Рейнер Бэнем давно уже утверждал, что Сант-Элиа первым познакомил современную архитектуру с привычкой «мыслить категориями движения, а не открывающихся видов». Сэнфорд Квинтер уточняет этот вывод, указывая, что на концепцию Сант-Элиа, считавшего, что город состоит из процессов разной интенсивности (то есть обладает текучестью), большое влияние оказала теория физического пространства Умберто Боччони (Kwinter 1986: 111-112). В серии статей, написанных в 1910-1914 годах, Боччони на основе научных открытий того времени сформулировал концепцию, ставшую наиболее близким эстетическим аналогом теории поля среди трудов модернистов-авангардистов. Самыми радикальными постулатами теории поля являлись, во-первых, гипотеза Бернхарда Римана о том, что пространство не только участвует в физических событиях, но и сдерживается ими, и, во-вторых, концепция относительности и вариативности времени (а не его абсолютности и неизменности). В результате теория поля трактует пространство и время уже не как независимые, а как взаимосвязанные феномены. Боччони на основе этой взаимосвязи ввел понятие «пластического динамизма» в скульптуре, согласно которому материальные объекты и пространства между ними должны рассматриваться с точки зрения их динамичного взаимопроникновения. В статье «Пластические основы футуристической скульптуры и живописи», написанной в 1913 году, он отмечает: «Зоны между объектами — не пустые пространства, а непрерывные материалы с разной интенсивностью, которую мы показываем зримыми линиями, не соответствующими фотографической “правде”» (Boccioni 1973: 89).

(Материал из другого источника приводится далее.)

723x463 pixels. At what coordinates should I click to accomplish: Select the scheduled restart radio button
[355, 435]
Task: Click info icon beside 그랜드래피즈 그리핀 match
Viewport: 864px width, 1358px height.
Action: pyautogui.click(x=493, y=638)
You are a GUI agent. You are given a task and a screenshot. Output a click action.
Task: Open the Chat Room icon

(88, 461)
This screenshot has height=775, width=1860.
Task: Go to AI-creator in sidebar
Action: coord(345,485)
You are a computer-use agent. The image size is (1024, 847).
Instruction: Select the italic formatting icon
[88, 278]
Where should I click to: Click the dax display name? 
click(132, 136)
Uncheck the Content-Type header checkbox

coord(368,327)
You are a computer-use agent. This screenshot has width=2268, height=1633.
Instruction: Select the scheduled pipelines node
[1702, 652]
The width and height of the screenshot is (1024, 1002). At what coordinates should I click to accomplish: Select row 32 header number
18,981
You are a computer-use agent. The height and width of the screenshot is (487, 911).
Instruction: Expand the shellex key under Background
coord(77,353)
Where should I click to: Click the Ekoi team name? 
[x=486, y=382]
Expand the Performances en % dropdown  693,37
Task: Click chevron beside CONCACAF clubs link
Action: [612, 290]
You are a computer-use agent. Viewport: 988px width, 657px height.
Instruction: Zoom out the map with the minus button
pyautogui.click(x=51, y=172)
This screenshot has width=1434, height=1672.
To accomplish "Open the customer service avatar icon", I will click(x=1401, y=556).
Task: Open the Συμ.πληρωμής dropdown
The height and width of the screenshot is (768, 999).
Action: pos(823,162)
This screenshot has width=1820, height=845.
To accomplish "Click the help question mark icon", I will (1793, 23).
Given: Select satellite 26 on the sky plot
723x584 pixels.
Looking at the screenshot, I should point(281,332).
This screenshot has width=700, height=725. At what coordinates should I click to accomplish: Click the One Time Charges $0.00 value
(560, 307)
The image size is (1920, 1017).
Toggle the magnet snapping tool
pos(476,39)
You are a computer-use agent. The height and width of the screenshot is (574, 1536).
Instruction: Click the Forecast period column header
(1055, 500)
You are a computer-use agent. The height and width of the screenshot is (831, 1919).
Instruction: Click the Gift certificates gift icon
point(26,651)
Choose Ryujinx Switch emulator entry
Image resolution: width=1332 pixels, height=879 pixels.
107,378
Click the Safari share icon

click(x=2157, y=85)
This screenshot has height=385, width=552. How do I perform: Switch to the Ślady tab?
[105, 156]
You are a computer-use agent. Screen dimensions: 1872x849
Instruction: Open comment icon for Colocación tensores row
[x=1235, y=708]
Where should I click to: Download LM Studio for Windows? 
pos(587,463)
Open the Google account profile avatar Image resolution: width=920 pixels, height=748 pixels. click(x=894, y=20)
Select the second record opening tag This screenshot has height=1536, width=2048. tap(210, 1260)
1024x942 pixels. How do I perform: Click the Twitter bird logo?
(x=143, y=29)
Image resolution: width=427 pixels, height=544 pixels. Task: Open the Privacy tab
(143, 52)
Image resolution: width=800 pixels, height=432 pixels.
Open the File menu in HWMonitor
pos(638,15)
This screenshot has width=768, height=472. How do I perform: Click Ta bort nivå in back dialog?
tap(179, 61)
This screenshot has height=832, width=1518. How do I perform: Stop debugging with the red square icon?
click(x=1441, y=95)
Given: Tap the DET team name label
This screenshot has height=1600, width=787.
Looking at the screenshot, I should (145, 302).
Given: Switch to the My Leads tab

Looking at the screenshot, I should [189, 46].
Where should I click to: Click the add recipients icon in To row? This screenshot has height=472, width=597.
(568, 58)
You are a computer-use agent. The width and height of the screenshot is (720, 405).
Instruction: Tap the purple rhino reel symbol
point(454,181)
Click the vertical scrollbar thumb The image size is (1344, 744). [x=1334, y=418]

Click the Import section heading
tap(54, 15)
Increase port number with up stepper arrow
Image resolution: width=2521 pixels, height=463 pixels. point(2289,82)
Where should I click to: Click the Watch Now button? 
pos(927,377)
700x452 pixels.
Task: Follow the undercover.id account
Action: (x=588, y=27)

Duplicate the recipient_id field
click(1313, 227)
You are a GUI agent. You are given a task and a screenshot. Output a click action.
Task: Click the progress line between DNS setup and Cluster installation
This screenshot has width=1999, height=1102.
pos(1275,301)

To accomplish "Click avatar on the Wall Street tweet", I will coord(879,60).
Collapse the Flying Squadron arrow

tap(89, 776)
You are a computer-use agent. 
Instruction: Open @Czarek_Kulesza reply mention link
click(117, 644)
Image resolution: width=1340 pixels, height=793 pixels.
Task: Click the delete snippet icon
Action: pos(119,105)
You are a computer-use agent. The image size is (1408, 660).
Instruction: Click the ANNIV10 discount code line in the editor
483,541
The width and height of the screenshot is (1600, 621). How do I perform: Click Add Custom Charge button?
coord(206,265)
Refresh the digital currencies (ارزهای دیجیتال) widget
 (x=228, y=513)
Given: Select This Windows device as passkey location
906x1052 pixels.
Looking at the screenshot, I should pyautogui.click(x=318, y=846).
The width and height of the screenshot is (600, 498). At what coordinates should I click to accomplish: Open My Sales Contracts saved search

Эти линии не принадлежат традиционному пространству, состоящему из точек, линий и плоскостей: речь идет о «силовых линиях», фиксирующих нескончаемое сотворение мира в движении. «Новый город» Сант-Элиа также состоит из динамичных силовых линий, которые заменяют статические элементы в их организующей роли, открывая город для времени совершенно иным способом. Когда структуры и движение уже нельзя разделить, появляется возможность — и даже необходимость — воспринимать город как «событие» (Tschumi 1981)6.
Боччони и Сант-Элиа погибли на Первой мировой войне, но их идеи о динамичной природе современного городского пространства были подхвачены Мохой-Надем, Зигфридом Гидионом и другими. Первопроходческие эксперименты Мохой-Надя с «кинетическим искусством», например в работе «Светопространственный модулятор» (1922-1930), предвосхитившей сегодняшнюю «погружающую среду», сделали его сторонником концепции пространства, аналогичной тезисам Боччони: «Тот факт, что кинетическая скульптура существует, ведет к признанию состояния пространства, которое становится не результатом положения статичных объемов, а состоит из зримых и незримых сил, например феноменов движения и форм, создаваемых этим движением <...>. Фраза “материал — это энергия” немаловажна для архитектуры, поскольку здесь подчеркиваются связи, а не массы» (Moholy-Nagy 1947: 41-63).
Пропагандируя понятие «пространственно-временной» теории поля для широкой аудитории, Гидион также основывался на новых формах движения. В первом издании его фундаментального труда «Пространство, время, архитектура», опубликованном в 1941 году (в основу легли лекции, прочитанные Гидионом в Гарварде в 1938/39 учебном году), он расценивает парквеи (скоростные дороги с зелеными зонами) и разноуровневые развязки, построенные в Нью-Йорке Робертом Мозесом, как апогей модернизма: «Подобно многим творениям, порожденным духом нынешней эпохи, смысл и красоту парквея нельзя осознать, глядя на него с одной точки, как на сады Версаля из окна дворца. Они раскрываются только в движении, когда едешь в потоке машин, как предписывают дорожные правила. Пространство-время наших дней особенно остро ощущаешь сидя за рулем» (Giedion 1967: 826, 831).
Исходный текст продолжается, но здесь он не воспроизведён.